Colin McKinnon <[EMAIL PROTECTED]> writes:

> ... the Atari ST in great detail. There the command line is
> simply passed to the application as a single string (after shell
> substitutions, including quotes) and _main() chops it up into
> argc/argv - presumably this is not the case in Unix since there is
> discrimation between an embedded space and a field seperator.
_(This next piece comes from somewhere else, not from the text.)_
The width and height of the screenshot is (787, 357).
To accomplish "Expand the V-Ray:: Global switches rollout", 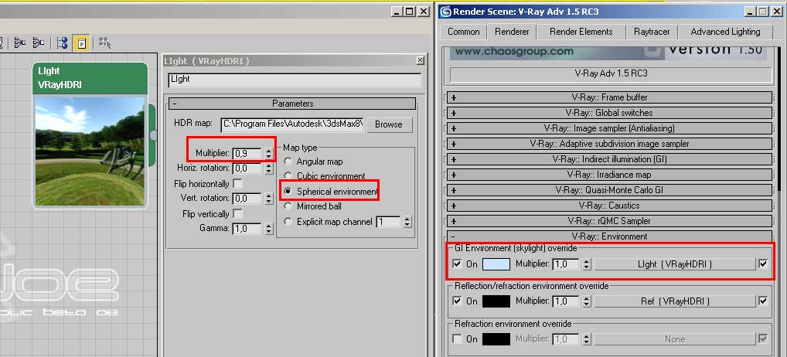I will coord(611,113).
Does the
> shell split the command line or does it pass the quote marks to the
> program?

All the stuff you are seeing is *shell* stuff.  A shell is
given a null-terminated string, and it does its little old
lexing/parsing/whatnot thing, and ends up making
fork-and-exec system calls to fire its subprograms
(including yours, whatever that is).  To each of those, it
supplies arguments in the form of an array of strings
(commonly called argv, @ARGV in Perl), as well as an environ
(array of name-value pairs).  That's why C programs begin
with: main(argc,argv,envp) ...

Spaces and double-quotes (and single-quotes) "mean
something" to the shell, and that's where all the action
is.

The program "receiving" an argv/envp bunch of stuff can make
whatever its wants of it.  As far as Unix goes, it simply
gave you a bunch of null-terminated strings.  About all you
know is that they don't have '\0' in them.